== Available data ==
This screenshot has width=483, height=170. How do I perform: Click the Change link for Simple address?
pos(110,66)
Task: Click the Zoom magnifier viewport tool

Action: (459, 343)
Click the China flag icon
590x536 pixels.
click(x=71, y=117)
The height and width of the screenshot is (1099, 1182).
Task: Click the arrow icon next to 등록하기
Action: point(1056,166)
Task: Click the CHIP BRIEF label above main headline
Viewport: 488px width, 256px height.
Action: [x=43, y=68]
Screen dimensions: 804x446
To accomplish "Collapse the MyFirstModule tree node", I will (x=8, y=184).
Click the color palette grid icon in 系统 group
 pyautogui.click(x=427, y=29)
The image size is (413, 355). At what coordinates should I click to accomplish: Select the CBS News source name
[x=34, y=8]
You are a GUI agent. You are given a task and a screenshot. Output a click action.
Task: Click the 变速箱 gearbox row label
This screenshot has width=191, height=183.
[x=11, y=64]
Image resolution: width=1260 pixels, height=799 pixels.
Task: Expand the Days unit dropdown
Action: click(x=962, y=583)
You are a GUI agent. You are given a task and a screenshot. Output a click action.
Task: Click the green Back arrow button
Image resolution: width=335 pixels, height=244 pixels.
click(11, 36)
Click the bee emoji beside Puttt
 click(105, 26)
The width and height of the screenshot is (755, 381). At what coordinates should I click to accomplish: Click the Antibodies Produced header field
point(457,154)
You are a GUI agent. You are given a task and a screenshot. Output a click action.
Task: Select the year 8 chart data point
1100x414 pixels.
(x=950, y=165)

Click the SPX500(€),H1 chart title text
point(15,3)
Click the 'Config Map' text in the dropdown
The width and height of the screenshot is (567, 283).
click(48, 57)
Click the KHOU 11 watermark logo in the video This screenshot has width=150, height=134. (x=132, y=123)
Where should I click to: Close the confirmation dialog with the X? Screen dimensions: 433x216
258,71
===
## About this exercise:
What is needed is an exact copy of the lines above, from the one containing "Viewport: 488px width, 256px height." through the one containing "Task: Click the 变速箱 gearbox row label", with nothing added.

## Output of the task:
Viewport: 488px width, 256px height.
Action: [x=43, y=68]
Screen dimensions: 804x446
To accomplish "Collapse the MyFirstModule tree node", I will (x=8, y=184).
Click the color palette grid icon in 系统 group
 pyautogui.click(x=427, y=29)
The image size is (413, 355). At what coordinates should I click to accomplish: Select the CBS News source name
[x=34, y=8]
You are a GUI agent. You are given a task and a screenshot. Output a click action.
Task: Click the 变速箱 gearbox row label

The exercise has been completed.